## To do
1. Please rewrite the DuShane opinion between "Gloria DuShane, Appellant" and "December 30, 1985.", inclusive, changing "Petitioner below" to "Plaintiff below".
2. Using the DuShane opinion, answer these questions:
(a) On what date did the Marion Superior Court dissolve the parties' marriage?
(b) Who appeared for the appellee?
(c) Under what rule did Gloria DuShane file her motion seeking to invalidate the decree?

## Passage given
DuShane v. DuShane

486 N.E.2d 1106 | Ind. Ct. App. | 1985

486 N.E.2d 1106 (1985)

Gloria DuShane, Appellant (Petitioner below),
v.
John E. DuShane, Appellee (Respondent below).

No. 4-384 A 80.

Court of Appeals of Indiana, Fourth District.

December 30, 1985.

William M. Pope, Indianapolis, for appellant.

Winston T. Hay, Wunder & Hay, Indianapolis, for appellee.

YOUNG, Presiding Judge.

Gloria DuShane appeals the trial court's refusal to grant her relief from the decree dissolving her marriage to John E. DuShane.

We affirm.

On March 12, 1979, the Marion Superior Court dissolved the parties' marriage. The decree of dissolution followed almost verbatim the parties' written agreement. No appeal was taken. Four years later, after remarriage, DuShane filed a Trial Rule 60(B) motion seeking to invalidate the decree. The trial court denied her petition.

Trial Rule 60(B)(6) authorizes a court to grant relief from a void judgment "upon such terms as are just." On appeal, we will set aside a trial court's ruling in this regard only if it constitutes an abuse of discretion. In Re Marriage of Bates (1985), Ind. App., 474 N.E.2d 140; In Re Marriage of Jones (1979), 180 Ind. App. 496, 389 N.E.2d 338.

In her petition for relief, appellant essentially alleged that at the time of her marriage *1107 to John DuShane, he already had a spouse. She concluded that their marriage was void ab initio and the trial court lacked subject matter jurisdiction to dissolve the marriage.

The question of subject matter jurisdiction entails a determination of whether a court has jurisdiction over the general class of actions to which a particular case belongs. Twyman v. State (1984), Ind., 459 N.E.2d 705. Appellant is correct in her assertion that subject matter jurisdiction may not be conferred by consent, agreement or waiver. Id. In this case, the parties, residents of Indiana at the time of the original action, brought their marital status before the court. The trial court clearly had jurisdiction to assess this status. Presuming that the parties were validly married, the trial court issued a decree of dissolution from which the parties are now estopped from obtaining relief. See Chermak v. Chermak (1949), 227 Ind. 625, 88 N.E.2d 250, Walker v. Walker (1898), 150 Ind. 317, 50 N.E. 68.

## Stored records

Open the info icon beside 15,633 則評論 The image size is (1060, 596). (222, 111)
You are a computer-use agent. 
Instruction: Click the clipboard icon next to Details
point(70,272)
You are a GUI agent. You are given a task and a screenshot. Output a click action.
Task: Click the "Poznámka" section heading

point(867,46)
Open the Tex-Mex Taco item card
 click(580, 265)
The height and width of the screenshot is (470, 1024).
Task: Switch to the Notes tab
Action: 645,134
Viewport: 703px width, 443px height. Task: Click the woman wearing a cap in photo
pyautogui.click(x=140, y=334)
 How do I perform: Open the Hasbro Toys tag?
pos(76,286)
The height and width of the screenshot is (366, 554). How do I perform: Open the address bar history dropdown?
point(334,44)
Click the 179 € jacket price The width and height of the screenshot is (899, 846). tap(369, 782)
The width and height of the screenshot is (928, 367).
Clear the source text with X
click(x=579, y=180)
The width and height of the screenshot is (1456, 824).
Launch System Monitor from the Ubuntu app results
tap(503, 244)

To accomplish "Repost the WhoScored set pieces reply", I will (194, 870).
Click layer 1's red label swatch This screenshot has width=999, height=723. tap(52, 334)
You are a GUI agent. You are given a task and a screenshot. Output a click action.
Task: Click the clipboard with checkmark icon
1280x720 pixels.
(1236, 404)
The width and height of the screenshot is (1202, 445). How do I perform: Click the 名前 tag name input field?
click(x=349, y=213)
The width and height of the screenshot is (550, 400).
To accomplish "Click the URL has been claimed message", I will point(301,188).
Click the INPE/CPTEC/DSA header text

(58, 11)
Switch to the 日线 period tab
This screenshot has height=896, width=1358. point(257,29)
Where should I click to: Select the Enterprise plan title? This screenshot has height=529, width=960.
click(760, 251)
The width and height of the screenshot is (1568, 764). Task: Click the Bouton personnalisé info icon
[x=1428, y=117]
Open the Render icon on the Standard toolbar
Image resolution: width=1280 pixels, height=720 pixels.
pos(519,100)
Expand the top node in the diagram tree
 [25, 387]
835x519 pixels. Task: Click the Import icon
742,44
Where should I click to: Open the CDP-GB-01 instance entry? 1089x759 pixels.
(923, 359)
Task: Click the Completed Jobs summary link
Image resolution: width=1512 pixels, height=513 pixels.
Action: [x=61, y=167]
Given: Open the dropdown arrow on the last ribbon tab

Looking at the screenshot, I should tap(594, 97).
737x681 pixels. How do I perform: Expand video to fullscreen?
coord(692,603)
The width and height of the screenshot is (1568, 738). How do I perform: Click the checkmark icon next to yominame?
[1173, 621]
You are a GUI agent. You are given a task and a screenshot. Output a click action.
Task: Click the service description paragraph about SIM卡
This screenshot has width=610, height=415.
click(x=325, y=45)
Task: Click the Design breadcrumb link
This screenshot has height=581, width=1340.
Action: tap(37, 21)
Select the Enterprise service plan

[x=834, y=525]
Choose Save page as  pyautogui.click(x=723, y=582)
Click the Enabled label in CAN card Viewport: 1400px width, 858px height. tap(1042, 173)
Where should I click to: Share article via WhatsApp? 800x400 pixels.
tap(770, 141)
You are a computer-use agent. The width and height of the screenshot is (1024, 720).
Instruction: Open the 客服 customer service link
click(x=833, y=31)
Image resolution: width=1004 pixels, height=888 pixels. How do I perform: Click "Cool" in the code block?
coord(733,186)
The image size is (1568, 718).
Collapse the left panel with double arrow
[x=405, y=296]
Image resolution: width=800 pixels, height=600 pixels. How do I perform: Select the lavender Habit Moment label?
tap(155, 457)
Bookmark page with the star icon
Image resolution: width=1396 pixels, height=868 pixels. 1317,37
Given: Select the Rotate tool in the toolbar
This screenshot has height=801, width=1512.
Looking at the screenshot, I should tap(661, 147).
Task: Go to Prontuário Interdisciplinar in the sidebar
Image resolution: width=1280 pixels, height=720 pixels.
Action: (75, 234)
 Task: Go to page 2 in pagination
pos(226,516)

## Task responses
1.
Gloria DuShane, Appellant (Plaintiff below),
v.
John E. DuShane, Appellee (Respondent below).

No. 4-384 A 80.

Court of Appeals of Indiana, Fourth District.

December 30, 1985.

2.
(a) March 12, 1979
(b) Winston T. Hay, Wunder & Hay, Indianapolis
(c) Trial Rule 60(B)